- What is required -
Repeat the retirement passage starting at "Downsizing out of" and ending at "the numbers objectively.", swapping "expenses" for "spending".

- Page extract -
=-=-=

Retirement can be exciting, but it’s also a major life and financial transition. The stress brought about by the inevitable changes surrounding retirement can cause rifts significant enough for people to contemplate divorce.1 To a lesser degree, it can make the estimated 1 in 3 married couples who don’t have a shared vision of their golden years2 confront what could be difficult realities, including financial discord.
You may help married clients who are contemplating retirement perhaps avoid some strife and/or verify that they’re on the same page when it comes to retirement finances. Start by asking these simple yet profound questions that they may not have posed to themselves or each other:
1. What’s your target retirement age?
Recent survey data reveals that nearly half of couples disagreed on when they’ll retire.3 This seems trivial, but lacking a definitive answer could interfere with setting retirement savings goals.3
2. Will you retire at the same time?
Like retirement age, determining a workforce exit strategy that maximizes Social Security benefits and preserves retirement savings could mean staggering retirement dates.3,4
3. Where do you intend to live?
Downsizing out of a home or moving to a different location geographically could have advantages and drawbacks. Depending on their home’s market value, selling could mean extra cash for the couple’s savings as well as freeing them from maintenance costs and labor. However, relocating could ultimately increase expenses as income taxes, property taxes and general cost of living vary widely from state to state.4,5 The “Should we stay or should we go?” question may best be answered by putting pencil to paper and looking at the numbers objectively.

=-=-=

- Data provided -
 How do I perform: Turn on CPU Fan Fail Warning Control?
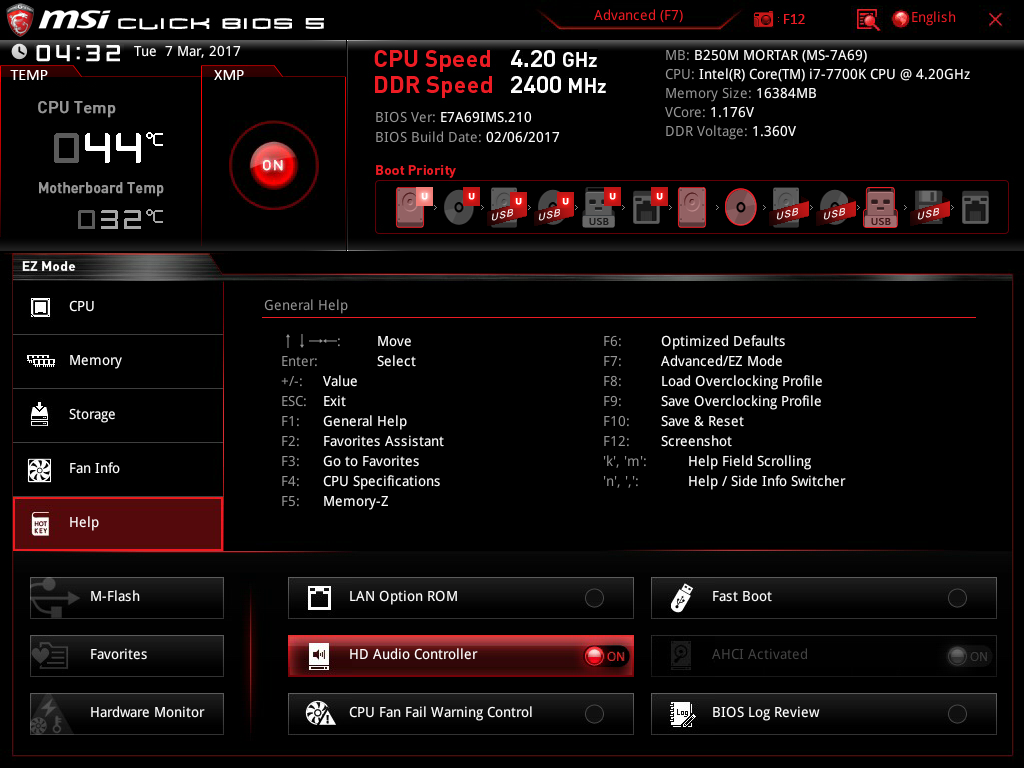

=-=-=

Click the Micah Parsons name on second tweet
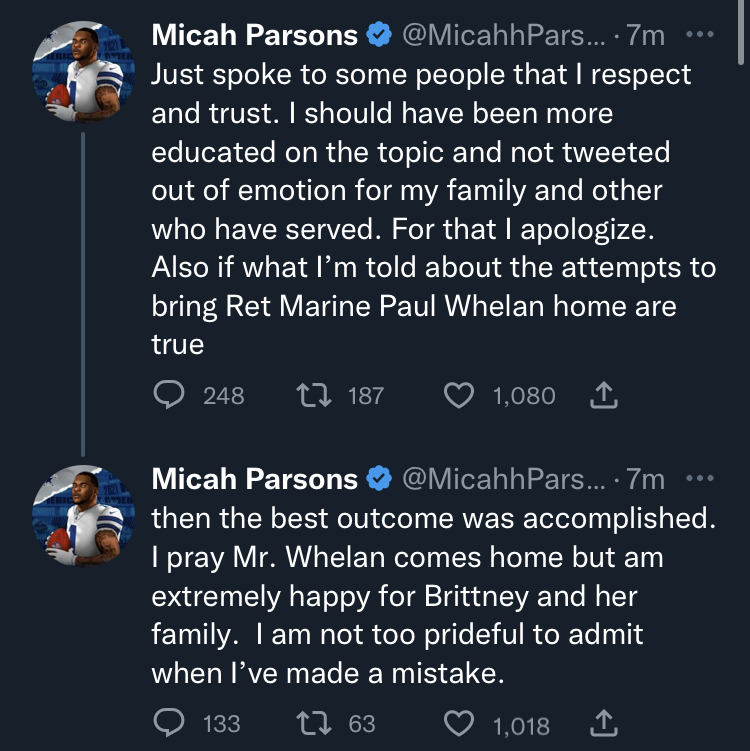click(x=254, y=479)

=-=-=

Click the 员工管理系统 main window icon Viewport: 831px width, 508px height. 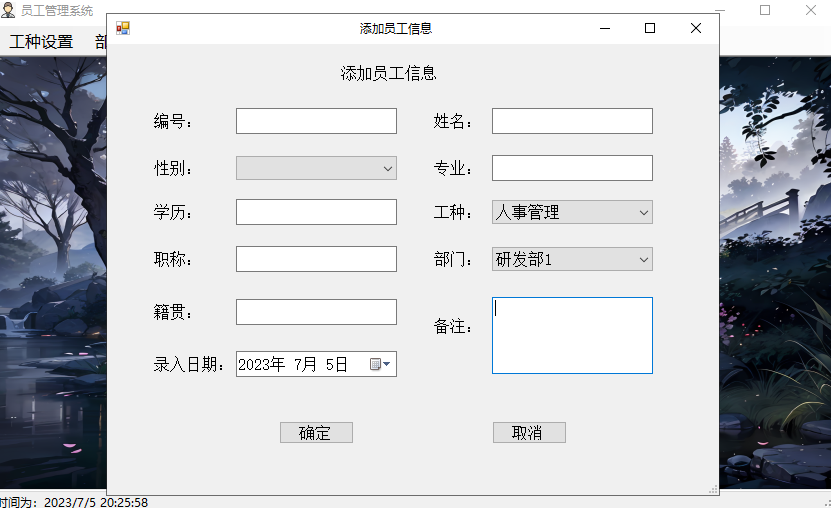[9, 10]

=-=-=

- Answer in full -
Downsizing out of a home or moving to a different location geographically could have advantages and drawbacks. Depending on their home’s market value, selling could mean extra cash for the couple’s savings as well as freeing them from maintenance costs and labor. However, relocating could ultimately increase spending as income taxes, property taxes and general cost of living vary widely from state to state.4,5 The “Should we stay or should we go?” question may best be answered by putting pencil to paper and looking at the numbers objectively.